Problem to work on: Look for the word "computer" in the entries and copy each line where it appears.

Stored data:
:::::

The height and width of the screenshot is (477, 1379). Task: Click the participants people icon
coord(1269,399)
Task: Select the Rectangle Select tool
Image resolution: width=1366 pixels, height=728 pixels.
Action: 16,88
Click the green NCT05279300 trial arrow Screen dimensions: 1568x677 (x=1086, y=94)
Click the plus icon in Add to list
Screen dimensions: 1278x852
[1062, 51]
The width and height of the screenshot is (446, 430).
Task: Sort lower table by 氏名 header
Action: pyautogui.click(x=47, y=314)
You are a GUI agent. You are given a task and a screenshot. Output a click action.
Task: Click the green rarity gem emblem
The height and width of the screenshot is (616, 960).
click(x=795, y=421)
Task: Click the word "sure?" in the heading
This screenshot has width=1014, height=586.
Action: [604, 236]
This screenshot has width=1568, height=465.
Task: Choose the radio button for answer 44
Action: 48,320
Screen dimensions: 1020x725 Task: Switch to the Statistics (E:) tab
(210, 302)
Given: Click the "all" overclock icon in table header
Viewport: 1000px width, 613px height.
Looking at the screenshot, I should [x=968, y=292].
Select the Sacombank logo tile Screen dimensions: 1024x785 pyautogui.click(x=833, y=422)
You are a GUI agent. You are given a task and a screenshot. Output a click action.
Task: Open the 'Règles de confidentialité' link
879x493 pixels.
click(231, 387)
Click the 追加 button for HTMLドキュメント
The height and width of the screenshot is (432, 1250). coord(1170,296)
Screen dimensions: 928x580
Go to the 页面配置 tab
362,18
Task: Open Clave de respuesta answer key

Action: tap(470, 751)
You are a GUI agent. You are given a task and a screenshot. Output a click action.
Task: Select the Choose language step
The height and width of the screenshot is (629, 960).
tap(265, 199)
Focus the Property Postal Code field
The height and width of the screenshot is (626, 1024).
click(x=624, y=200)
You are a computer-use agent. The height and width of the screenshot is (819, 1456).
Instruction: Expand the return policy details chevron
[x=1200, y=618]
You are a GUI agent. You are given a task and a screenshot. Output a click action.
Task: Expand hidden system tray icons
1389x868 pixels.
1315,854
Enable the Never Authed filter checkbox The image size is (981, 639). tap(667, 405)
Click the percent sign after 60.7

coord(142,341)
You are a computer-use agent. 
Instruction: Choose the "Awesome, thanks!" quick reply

:::::

Written response:
You are a computer-use agent. The height and width of the screenshot is (819, 1456).
You are a computer-use agent. 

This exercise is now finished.